Proposal: hash function optimization

Question

Proposal: hash function optimization

jef-sure opened this issue 3 months ago · comments

Anton Petrusevich commented 3 months ago

I measuresd 0 (zero) collisions with this function.

Measurement parse(std::span<const char>::iterator &iter) {
    Measurement result;

    const char *begin = iter.base();
    uint32_t h = 0;
    while (*iter != ';') {
        h = (h << 6) + (h << 16) - h + *iter; // SDBM_hash
        ++iter;
    }
    result.hash = (uint16_t)((h >> 16) ^ h);
    result.name = {begin, iter.base()};
    ++iter;

    result.value = parse_int_table(iter);

    return result;
}

RNDr. Simon Toth · Answer 1 · Wed May 08 2024 18:35:12 GMT+0800 (China Standard Time)

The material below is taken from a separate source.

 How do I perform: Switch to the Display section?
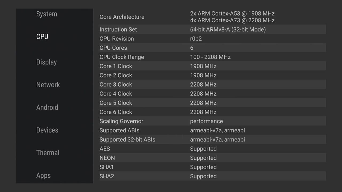pos(46,62)
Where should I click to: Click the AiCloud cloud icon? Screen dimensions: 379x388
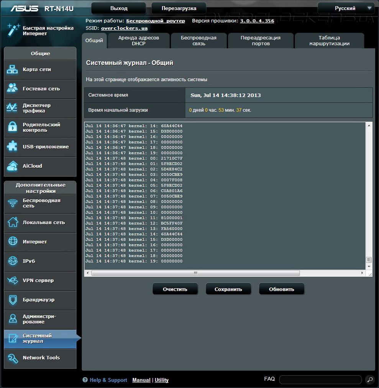[x=13, y=166]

I didn't put it in the article but the simple hash also had zero collisions on the example data. I suspect that your version would be more stable and suitable for the 10k unique key input as well.

However, the bigger problem I run into is that the loop refused to vectorize, so a SIMD version would be the actual proper approach.

Anton Petrusevich · Answer 2 · Thu May 09 2024 00:23:58 GMT+0800 (China Standard Time)

I suspect that your version would be more stable and suitable for the 10k unique key input as well.

Yes, I measured 0 collisions on 10k unique keys from generated data.